Private investable financial assets reach $22t at end-2018
The growth rate of investable financial assets held by Chinese individuals slowed to 8 percent in 2018 due to a challenging economic background, a report revealed on Monday. However, analysts forecast that it would soon rebound once the government stimulus efforts kick in.
As of the end of 2018, China's private investable financial assets reached 147 trillion yuan ($21.89 trillion) with 1.67 million high net worth individuals (HNIs) having investable financial assets of more than 6 million yuan, according to a report on China's private banking market released jointly by China Construction Bank and Boston Consulting Group (BCG).
"The 8 percent growth was in line with last year's challenging economic background of external trading conflicts and internal industrial upgrading pressure," Tian Yun, director of the China Society of Macroeconomics Research Center, told the Global Times on Tuesday.
Beijing topped the list with an HNI rate of 78 per 10,000 people, and a total of 10 provinces and cities surpassed the threshold of 50,000 HNIs, BCG calculated.
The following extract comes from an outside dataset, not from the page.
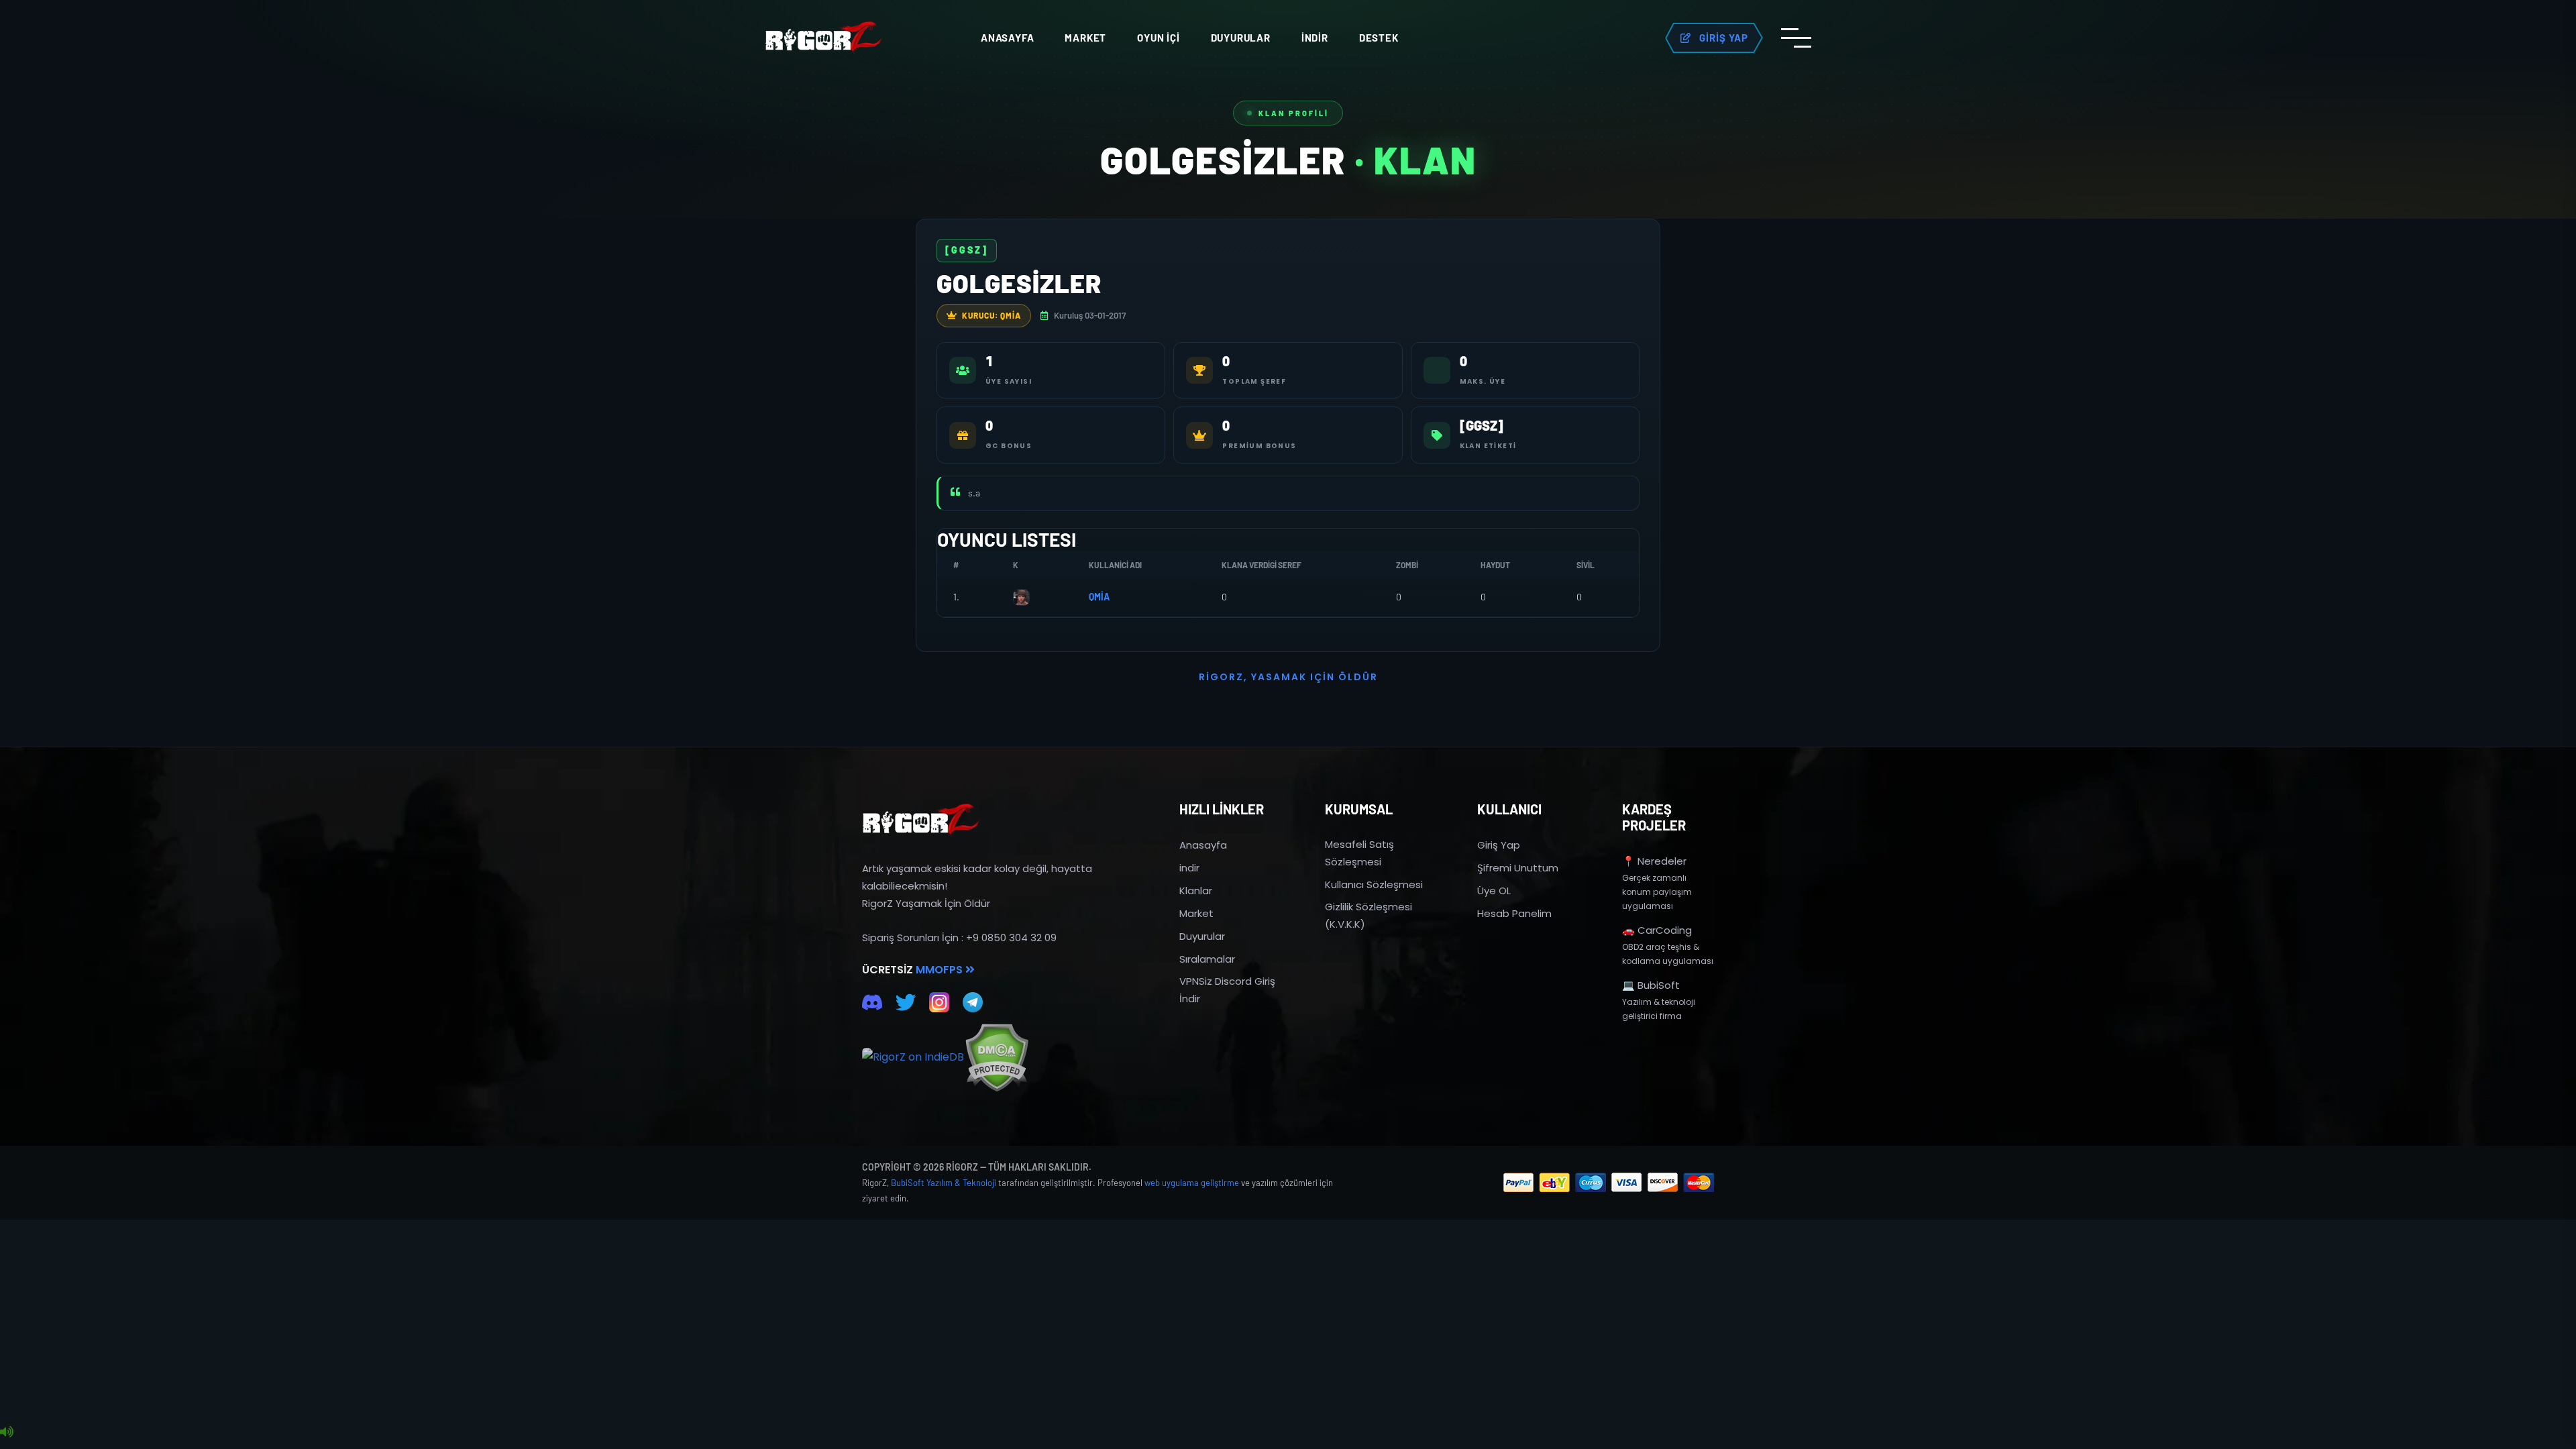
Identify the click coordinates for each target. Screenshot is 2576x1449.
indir (1189, 868)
Private entrepreneurs are still the backbone of this group after 40 years of high-speed economic development amid the implementation of reform and opening-up, according to the report.
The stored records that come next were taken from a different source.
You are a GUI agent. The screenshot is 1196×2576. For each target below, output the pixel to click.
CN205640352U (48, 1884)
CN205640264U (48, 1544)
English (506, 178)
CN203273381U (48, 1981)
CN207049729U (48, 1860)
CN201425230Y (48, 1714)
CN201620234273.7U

China has reduced the current value-added tax (VAT) rate of 16 percent for manufacturing and other industries to 13 percent and plans to reduce the tax burdens and social insurance contributions of enterprises by nearly 2 trillion yuan this year.
"Optimistically, the growth rate of private investable assets might rebound in the following years as China government has strengthened its efforts to stabilize economic growth with greater tax and fee reductions. More profit will remain in the private sector and create more HNIs," Tian said.